▶ _EXERCISE DIRECTIONS_:
Reproduce verbatim everything from the start of the listing down to the line containing "Looking at the screenshot, I should coord(668,306).", both ends included.

▶ _SUPPLIED DATA_:
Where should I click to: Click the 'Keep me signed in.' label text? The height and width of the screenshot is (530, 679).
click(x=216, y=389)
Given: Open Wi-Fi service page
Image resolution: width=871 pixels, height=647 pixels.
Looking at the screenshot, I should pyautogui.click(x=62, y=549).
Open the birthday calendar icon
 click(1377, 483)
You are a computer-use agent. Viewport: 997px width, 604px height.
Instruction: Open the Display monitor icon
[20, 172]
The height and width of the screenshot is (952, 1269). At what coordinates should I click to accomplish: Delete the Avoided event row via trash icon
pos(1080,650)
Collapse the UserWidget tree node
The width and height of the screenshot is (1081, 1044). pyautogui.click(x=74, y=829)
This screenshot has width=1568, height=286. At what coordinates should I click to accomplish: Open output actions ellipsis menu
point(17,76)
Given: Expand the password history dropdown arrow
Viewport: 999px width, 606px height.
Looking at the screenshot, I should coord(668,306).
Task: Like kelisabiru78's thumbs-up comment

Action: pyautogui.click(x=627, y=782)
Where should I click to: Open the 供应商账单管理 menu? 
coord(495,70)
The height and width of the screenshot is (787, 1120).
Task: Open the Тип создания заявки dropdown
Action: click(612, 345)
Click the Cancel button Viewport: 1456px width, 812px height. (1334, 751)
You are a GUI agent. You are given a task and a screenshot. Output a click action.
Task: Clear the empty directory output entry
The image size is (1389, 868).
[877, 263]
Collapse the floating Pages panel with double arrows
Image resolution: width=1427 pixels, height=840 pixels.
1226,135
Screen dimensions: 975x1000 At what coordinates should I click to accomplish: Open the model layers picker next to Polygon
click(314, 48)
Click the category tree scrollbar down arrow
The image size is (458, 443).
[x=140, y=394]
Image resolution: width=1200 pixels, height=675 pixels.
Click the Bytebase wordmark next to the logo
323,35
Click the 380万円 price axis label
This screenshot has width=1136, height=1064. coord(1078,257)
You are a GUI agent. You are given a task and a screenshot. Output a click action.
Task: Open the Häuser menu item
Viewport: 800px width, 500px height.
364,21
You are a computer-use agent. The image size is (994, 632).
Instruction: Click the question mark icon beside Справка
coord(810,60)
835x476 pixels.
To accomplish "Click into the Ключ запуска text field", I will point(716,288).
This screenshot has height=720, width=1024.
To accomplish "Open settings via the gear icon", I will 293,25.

▶ _SOLUTION TO THIS PROBLEM_:
Where should I click to: Click the 'Keep me signed in.' label text? The height and width of the screenshot is (530, 679).
click(x=216, y=389)
Given: Open Wi-Fi service page
Image resolution: width=871 pixels, height=647 pixels.
Looking at the screenshot, I should pyautogui.click(x=62, y=549).
Open the birthday calendar icon
 click(1377, 483)
You are a computer-use agent. Viewport: 997px width, 604px height.
Instruction: Open the Display monitor icon
[20, 172]
The height and width of the screenshot is (952, 1269). At what coordinates should I click to accomplish: Delete the Avoided event row via trash icon
pos(1080,650)
Collapse the UserWidget tree node
The width and height of the screenshot is (1081, 1044). pyautogui.click(x=74, y=829)
This screenshot has width=1568, height=286. At what coordinates should I click to accomplish: Open output actions ellipsis menu
point(17,76)
Given: Expand the password history dropdown arrow
Viewport: 999px width, 606px height.
Looking at the screenshot, I should coord(668,306).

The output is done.